Effect of Secondary Organic Aerosol Formation Pathways on Human Health

LU QI, Ka Yuen Cheung, Chuan Ping Lee, Dongyu S. Wang, Zhiyu Li, Weikang Ran, Yufang Hao, Xinmei Huang, Gang Chen, Qingqing Wang, Weiqi Xu, Tianqu Cui, Kun Li, Vishal Verma, Yuemei Han, Qiyuan Wang, Zifa Wang, Yele Sun, Kaspar R. Daellenbach, Urs Baltensperger, Robin Modini, Imad El Haddad, Junji Cao, André S. H. Prévôt, Jay G. Slowik, Paul Scherrer Institute

     Abstract Number: 339
     Working Group: Urban Aerosols

Abstract
Atmospheric aerosols are among the largest global environmental risks to public health and responsible for considerable uncertainty in the climate system. Much of this uncertainty is due to secondary organic aerosol (SOA), which consists of thousands of multifunctional, oxygenated species that are difficult to measure in situ. In consequence, source apportionment studies typically treat SOA as a single bulk quantity (or as a linear combination of non-source-specific vectors), and the effects of specific SOA sources and on human health and climate effect remain poorly constrained.
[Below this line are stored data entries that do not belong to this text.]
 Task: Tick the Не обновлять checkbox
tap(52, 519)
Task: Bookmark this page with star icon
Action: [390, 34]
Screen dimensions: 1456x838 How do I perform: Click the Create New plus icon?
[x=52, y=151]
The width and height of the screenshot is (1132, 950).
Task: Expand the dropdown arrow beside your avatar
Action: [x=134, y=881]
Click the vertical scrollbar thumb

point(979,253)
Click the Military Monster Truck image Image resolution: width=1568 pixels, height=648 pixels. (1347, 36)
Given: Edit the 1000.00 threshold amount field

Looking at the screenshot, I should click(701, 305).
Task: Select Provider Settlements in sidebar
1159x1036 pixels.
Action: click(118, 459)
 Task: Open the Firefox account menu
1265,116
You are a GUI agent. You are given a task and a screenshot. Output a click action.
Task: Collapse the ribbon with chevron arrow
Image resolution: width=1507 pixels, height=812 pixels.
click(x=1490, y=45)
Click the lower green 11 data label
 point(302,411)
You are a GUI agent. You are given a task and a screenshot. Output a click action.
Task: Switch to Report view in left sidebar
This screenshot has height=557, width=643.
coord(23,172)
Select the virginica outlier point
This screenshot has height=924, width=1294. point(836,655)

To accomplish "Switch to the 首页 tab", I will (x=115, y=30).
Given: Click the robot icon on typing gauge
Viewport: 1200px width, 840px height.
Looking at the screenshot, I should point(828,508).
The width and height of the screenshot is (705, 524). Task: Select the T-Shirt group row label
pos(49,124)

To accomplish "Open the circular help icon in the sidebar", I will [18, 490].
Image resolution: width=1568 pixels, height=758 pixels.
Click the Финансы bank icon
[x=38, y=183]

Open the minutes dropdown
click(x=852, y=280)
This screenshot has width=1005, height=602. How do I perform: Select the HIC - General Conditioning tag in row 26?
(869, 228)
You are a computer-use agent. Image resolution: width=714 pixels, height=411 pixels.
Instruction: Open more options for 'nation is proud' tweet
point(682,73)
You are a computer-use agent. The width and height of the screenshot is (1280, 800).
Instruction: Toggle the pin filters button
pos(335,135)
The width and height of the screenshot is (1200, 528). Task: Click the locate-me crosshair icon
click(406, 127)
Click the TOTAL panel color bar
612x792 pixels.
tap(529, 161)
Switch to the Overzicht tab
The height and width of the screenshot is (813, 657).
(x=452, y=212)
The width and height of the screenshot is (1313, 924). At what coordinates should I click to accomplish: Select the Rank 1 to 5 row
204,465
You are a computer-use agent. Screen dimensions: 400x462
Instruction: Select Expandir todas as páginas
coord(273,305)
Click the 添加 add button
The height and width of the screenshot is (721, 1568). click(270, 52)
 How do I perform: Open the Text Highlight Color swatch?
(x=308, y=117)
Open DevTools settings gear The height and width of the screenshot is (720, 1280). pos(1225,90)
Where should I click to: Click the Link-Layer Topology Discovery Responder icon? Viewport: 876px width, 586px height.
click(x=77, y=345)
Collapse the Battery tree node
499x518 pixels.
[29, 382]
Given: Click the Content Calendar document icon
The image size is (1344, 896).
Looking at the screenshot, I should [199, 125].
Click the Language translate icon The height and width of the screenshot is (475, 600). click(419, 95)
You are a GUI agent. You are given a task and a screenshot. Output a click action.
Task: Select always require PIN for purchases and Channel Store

Here we utilize extractive electrospray ionization coupled to time-of-flight and orbitrap mass spectrometers (EESI-TOF and EESI-Orbitrap) to elucidate wintertime SOA sources and formation pathways in Beijing, China. High-RH conditions with widespread cloud formation are typical of severe haze events in Beijing, yielding high aerosol liquid water content (LWC) and thereby favoring aqueous-phase reactions. We identify two factors related to aqueous SOA production, one of which (AqSOA) is characterized by small, highly oxygenated molecules and depends mainly on LWC. The second aqueous factor (AqSOA_AMN) is related to both LWC and NH₃⁺/NH₄⁺, and shows enhancements from N-containing molecules consistent with imidazoles, which are known to be formed from aqueous reactions of glyoxal in the presence of NH₄⁺- containing seed. The AqSOA_AMN factor also exhibits far higher oxidative potential (OP) on a per mass basis than either AqSOA, or aged biomass burning. Further, during pollution events conducive to its formation, AqSOA_AMN has considerable effects on both the SOA-derived and total OP. This highlights the implications of different SOA pathways, including NH₃/NH₄⁺- mediated aqueous chemistry, for human health. More generally, we demonstrate that the SOA contributions to oxidation potential (OP) are both considerable and strongly source-dependent and highlight the shortcomings of treating SOA as a bulk or non-source-specific quantity.